This is a question best approached by taking one condition at a time, and equations will make things even worse, I think. (You're never obliged to use algebra: only use it if it simplifies the problem!)
Let's call our six people ABCDEF with heights such that A > B > C > D > E > F.
A is the tallest, so we'll start with him. There's nobody taller than A, so nobody can stand behind A: this means A must go in the back row. Then, since there's nobody taller than A, he has to go on the right. This gives us
_ _ A
_ _ _
Now let's consider F. There's nobody shorter than F, so using logic just like we used above, F must go in the front row on the far left.
_ _ A
F _ _
Now we have a few options to play with. Let's start by placing B. Since B is the tallest person left, we have TWO options for him: he can go in front of A, or to the left of A.
_ B A
F _ _
or
_ _ A
F _ B
Now we'll place the shortest remaining person, E. Much like B above, E only has two options: he can go behind F, or to the right of F. Combining this with the above deductions, we now have four arrangements.
E B A
F _ _
_ B A
F E _
E _ A
F _ B
_ _ A
F E B
Now let's look at our four options carefully. If C and D are in the SAME COLUMN, we can't choose their arrangement: C is taller, so he goes on the right. Likewise, if C and D are in the SAME ROW, we can't choose their arrangement: C is taller, so he goes in the back.

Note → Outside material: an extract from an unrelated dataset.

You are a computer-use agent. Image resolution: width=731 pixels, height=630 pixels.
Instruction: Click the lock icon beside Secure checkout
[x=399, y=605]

In the first, third, and fourth arrangements above, C and D are either in the same column or are in the same row, so those three arrangements are DONE, and we have THREE arrangements so far.
The only arrangement we can play with is the second one, which has two permutations:
C B A
F E D
or
D B A
F E C
So we have a total of FIVE arrangements: the three that were DONE in the previous step, and the two more we just discovered.
Not as bad as it looks, if you take it condition by condition!
)